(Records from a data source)
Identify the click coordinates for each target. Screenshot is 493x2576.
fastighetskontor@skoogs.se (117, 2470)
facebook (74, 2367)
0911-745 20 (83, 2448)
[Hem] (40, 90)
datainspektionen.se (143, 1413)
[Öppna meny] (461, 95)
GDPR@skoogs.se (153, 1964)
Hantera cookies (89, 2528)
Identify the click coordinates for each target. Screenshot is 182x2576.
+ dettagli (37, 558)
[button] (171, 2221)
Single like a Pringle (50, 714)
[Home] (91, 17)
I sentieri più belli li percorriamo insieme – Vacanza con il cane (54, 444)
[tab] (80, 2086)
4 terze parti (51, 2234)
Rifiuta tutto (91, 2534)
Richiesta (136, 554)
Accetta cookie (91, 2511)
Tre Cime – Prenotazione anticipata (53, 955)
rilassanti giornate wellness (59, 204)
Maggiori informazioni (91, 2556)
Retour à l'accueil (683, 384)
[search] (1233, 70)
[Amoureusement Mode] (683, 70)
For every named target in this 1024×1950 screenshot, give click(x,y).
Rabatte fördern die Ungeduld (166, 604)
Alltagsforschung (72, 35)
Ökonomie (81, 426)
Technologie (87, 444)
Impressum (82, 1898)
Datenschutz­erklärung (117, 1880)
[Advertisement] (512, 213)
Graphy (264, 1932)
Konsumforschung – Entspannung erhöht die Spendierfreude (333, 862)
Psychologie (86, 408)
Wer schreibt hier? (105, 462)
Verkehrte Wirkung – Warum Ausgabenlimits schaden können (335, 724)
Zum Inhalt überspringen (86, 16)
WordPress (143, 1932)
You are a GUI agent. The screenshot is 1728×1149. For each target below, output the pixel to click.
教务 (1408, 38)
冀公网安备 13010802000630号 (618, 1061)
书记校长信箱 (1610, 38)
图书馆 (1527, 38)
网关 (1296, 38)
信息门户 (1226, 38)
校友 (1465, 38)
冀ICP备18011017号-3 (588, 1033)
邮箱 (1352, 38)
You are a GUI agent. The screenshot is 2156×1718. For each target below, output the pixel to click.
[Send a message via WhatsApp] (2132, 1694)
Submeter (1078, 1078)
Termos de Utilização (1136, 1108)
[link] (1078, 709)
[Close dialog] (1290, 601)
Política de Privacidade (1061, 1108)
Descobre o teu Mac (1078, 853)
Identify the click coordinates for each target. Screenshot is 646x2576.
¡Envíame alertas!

**Exercise directions**
Starting at the line above that holds "Maggiori informazioni (91, 2556)" and ending at the line that holds "Graphy (264, 1932)", transcribe each line exactly and include no other lines.

**Exercise response**
Maggiori informazioni (91, 2556)
Retour à l'accueil (683, 384)
[search] (1233, 70)
[Amoureusement Mode] (683, 70)
For every named target in this 1024×1950 screenshot, give click(x,y).
Rabatte fördern die Ungeduld (166, 604)
Alltagsforschung (72, 35)
Ökonomie (81, 426)
Technologie (87, 444)
Impressum (82, 1898)
Datenschutz­erklärung (117, 1880)
[Advertisement] (512, 213)
Graphy (264, 1932)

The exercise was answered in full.